Early Tumor Screening: By detecting cfDNA in the blood, specific gene mutations, abnormal DNA methylation, and other markers released by tumor cells into the blood can be identified. This is helpful for early detection of tumors when they are still small and asymptomatic, such as in the early screening of various cancers including lung cancer, colorectal cancer, and liver cancer.
Dynamic Tumor Monitoring: During the treatment of tumor patients, blood samples are regularly collected using cfDNA collection tubes, and changes in tumor-related markers in cfDNA are monitored. This can promptly reflect the development, recurrence, or metastasis of the tumor, assisting doctors in adjusting the treatment plan.
Individualized Tumor Treatment: Conducting genetic testing on cfDNA to analyze the gene mutation spectrum of tumor cells can help select targeted drugs, immunotherapeutic drugs, etc. for patients, achieving precise individualized treatment, improving the treatment effect, and reducing adverse reactions.

Detection of Fetal Chromosomal Aneuploidy: Pregnant women’s peripheral blood contains fetal-derived cfDNA. By collecting the blood of pregnant women using cfDNA collection tubes and analyzing the content and characteristics of fetal cfDNA in it through technologies such as high-throughput sequencing, it is possible to detect whether the fetus has chromosomal aneuploidy abnormalities such as trisomy 21 (Down syndrome), trisomy 18, and trisomy 13. This is a non-invasive, safe, and accurate prenatal screening method.
Detection of Monogenic Genetic Diseases: For some monogenic genetic diseases with known pathogenic genes, such as hemophilia and thalassemia, genetic diagnosis can be carried out by analyzing the fetal cfDNA in the blood of pregnant women to determine whether the fetus carries the pathogenic gene, providing an important basis for prenatal diagnosis and genetic counseling.

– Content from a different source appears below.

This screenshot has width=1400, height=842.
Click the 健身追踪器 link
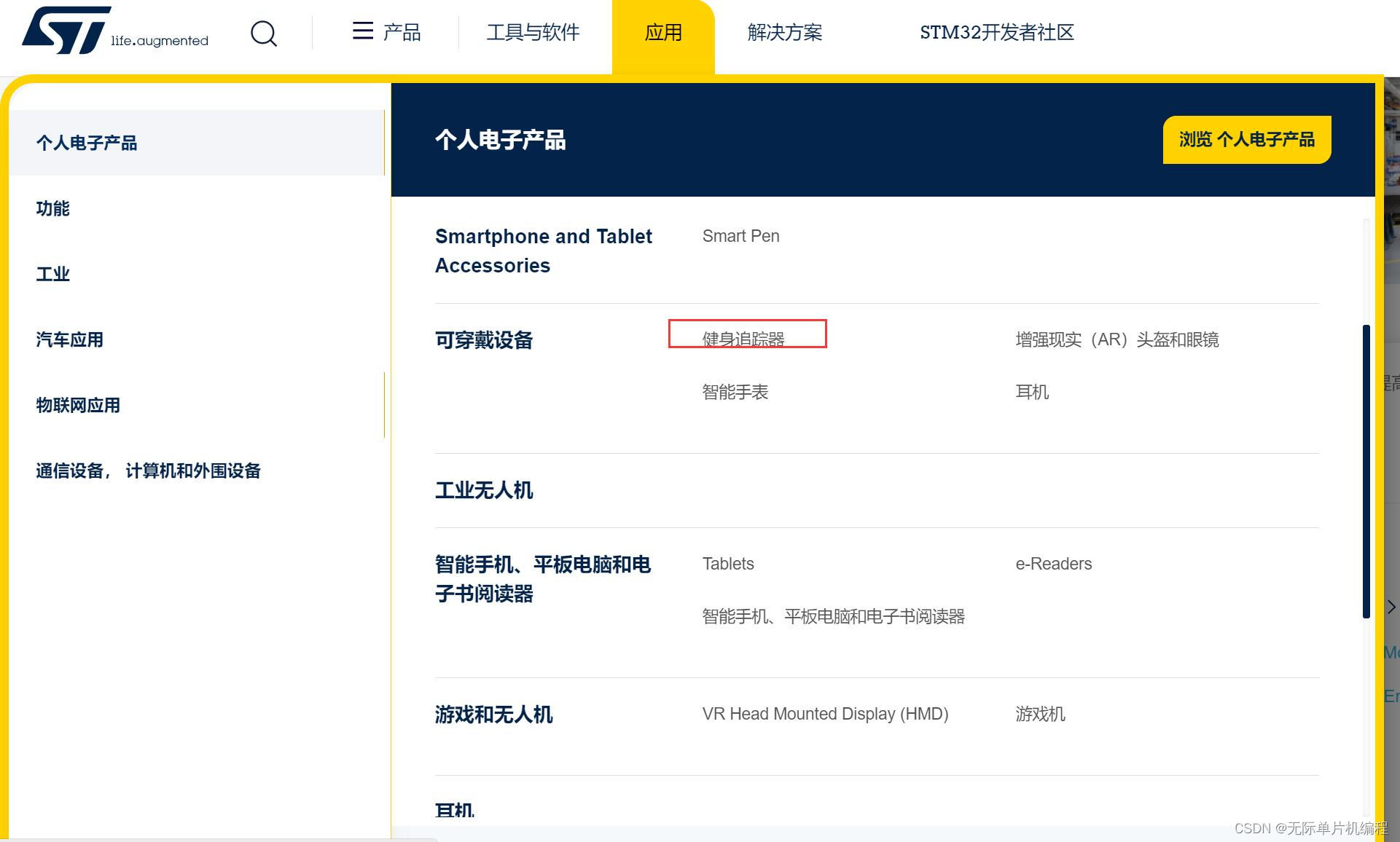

Monitoring of Rejection Reaction: After organ transplantation, the cfDNA in the recipient’s blood comes from both the transplanted organ cells and the recipient’s own cells. By detecting changes in the content, gene mutations, DNA methylation, and other characteristics of cfDNA, the rejection reaction of the transplanted organ can be detected early, and intervention measures can be taken in a timely manner to improve the survival rate of the transplanted organ.
Assessment of Graft Injury: Monitoring cfDNA can help understand whether there are conditions such as ischemia-reperfusion injury and infection in the transplanted organ, evaluate the functional status of the graft, and assist doctors in adjusting the immunosuppressive regimen and treatment strategy in a timely manner.

Diagnosis and Prognosis Assessment of Myocardial Infarction: After a myocardial infarction, necrotic myocardial cells will release cfDNA into the blood. Detecting the level of cfDNA and related markers is helpful for the early diagnosis of myocardial infarction and for assessing the degree of myocardial injury and the prognosis, providing a reference for clinical treatment.
Monitoring of Heart Failure: In patients with heart failure, the level of cfDNA is related to the severity of the disease and the prognosis. By regularly collecting blood to detect cfDNA, the changes in the condition of heart failure can be monitored, and the adjustment of the treatment plan can be guided.

Pathogen Detection: When certain infectious diseases occur, the DNA of pathogens may appear in the patient’s blood as part of the cfDNA. Using cfDNA collection tubes to collect samples, and through genetic testing technologies, the specific DNA sequences of pathogens can be quickly detected, enabling the rapid diagnosis of the infecting pathogens, such as the diagnosis of viral, bacterial, and fungal infections.
Monitoring of Infectious Disease Condition: During the treatment of infections, monitoring the change in the content of pathogen DNA in cfDNA can evaluate the treatment effect, determine whether the infection is under control, and guide the determination of clinical medication and the treatment course.

Drug Research and Development: In drug clinical trials, samples are collected using cfDNA collection tubes, and the changes in cfDNA during the drug treatment process are monitored. cfDNA can be used as a biomarker for evaluating the efficacy of drugs, helping researchers understand the mechanism of action, efficacy, and safety of drugs, and accelerating the drug research and development process.
Forensic Identification: In some forensic cases, the cfDNA in the blood samples collected by cfDNA collection tubes can be used for individual identification, paternity testing, etc., providing a scientific basis for case-solving and judicial trials.